§ **THE PROBLEM**: Filter the listing below down to the lines containing the word "editor".

§ **DATA FOR THIS TASK**:
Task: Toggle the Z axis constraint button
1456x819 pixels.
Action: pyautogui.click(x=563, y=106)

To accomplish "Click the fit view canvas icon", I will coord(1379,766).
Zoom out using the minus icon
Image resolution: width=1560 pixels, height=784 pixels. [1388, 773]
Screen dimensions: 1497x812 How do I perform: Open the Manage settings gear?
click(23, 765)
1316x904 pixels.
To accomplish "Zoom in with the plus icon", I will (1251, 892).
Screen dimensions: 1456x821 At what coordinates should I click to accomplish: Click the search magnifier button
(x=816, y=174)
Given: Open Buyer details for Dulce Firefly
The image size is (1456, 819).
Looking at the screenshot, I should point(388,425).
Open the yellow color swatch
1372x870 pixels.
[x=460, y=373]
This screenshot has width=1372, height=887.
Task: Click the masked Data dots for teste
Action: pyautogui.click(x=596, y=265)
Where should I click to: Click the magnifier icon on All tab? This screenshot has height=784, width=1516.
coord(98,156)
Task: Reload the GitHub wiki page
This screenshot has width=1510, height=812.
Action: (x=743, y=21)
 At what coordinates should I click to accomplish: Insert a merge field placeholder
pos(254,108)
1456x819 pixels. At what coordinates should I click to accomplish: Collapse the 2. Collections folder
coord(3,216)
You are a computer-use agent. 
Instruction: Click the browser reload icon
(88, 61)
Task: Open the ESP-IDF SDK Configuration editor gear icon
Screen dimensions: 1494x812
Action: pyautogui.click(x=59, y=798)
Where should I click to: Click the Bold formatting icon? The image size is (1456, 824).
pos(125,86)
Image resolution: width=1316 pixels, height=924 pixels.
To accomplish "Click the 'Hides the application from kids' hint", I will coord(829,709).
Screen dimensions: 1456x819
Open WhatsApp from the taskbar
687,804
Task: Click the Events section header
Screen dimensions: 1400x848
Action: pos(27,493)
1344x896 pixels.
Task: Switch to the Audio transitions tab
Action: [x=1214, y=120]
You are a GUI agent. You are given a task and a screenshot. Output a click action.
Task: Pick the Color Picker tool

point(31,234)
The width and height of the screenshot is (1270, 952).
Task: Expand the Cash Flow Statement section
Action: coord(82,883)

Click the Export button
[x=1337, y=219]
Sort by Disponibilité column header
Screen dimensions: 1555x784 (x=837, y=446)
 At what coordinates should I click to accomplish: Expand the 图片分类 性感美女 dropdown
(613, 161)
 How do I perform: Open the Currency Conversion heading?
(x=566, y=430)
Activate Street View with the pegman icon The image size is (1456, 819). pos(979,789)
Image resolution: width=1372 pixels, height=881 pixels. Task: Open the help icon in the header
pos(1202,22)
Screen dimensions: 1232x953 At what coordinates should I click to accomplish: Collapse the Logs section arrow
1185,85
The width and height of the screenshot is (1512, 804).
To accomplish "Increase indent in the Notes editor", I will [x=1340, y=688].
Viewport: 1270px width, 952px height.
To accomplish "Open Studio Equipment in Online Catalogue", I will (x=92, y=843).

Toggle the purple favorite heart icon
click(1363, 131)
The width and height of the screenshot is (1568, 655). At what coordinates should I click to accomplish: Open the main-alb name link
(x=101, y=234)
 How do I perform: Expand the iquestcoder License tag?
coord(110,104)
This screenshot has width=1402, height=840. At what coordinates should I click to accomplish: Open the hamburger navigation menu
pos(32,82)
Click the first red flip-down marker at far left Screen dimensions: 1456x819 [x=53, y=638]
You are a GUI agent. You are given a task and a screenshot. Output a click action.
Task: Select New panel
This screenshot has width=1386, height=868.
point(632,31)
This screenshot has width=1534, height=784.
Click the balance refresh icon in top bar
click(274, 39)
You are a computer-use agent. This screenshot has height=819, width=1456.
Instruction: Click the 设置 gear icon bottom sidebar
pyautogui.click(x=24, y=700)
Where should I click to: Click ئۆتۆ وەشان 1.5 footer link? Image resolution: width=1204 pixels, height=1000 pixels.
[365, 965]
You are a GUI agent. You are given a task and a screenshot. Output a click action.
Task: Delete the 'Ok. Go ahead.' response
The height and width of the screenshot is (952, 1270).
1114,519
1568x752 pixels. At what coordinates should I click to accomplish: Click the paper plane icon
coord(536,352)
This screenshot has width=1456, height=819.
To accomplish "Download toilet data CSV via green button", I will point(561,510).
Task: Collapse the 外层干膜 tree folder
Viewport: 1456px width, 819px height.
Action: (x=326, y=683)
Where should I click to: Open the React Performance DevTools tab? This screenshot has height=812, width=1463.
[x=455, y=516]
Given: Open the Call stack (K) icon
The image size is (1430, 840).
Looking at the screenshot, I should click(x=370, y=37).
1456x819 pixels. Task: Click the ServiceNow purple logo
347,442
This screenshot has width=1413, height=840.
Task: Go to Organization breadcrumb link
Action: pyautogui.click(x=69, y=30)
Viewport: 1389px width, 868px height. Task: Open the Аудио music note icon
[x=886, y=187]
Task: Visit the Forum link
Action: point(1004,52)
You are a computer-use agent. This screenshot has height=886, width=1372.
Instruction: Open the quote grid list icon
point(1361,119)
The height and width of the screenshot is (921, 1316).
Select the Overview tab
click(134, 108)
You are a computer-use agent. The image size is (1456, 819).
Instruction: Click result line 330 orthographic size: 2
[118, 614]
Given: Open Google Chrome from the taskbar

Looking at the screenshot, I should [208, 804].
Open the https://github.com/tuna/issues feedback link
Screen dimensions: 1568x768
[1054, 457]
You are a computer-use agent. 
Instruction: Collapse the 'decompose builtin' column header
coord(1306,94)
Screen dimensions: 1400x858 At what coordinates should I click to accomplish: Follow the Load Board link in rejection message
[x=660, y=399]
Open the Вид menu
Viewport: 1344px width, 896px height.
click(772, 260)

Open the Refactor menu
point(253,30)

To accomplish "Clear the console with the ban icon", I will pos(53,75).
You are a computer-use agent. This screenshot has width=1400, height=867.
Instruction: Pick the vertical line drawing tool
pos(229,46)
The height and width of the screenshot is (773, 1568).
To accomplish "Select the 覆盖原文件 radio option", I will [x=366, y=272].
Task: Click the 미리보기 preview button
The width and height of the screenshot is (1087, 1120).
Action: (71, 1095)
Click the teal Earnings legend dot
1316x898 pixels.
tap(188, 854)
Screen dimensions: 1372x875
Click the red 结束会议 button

§ **SOLUTION TO THE EXERCISE**:
Task: Open the ESP-IDF SDK Configuration editor gear icon
To accomplish "Increase indent in the Notes editor", I will [x=1340, y=688].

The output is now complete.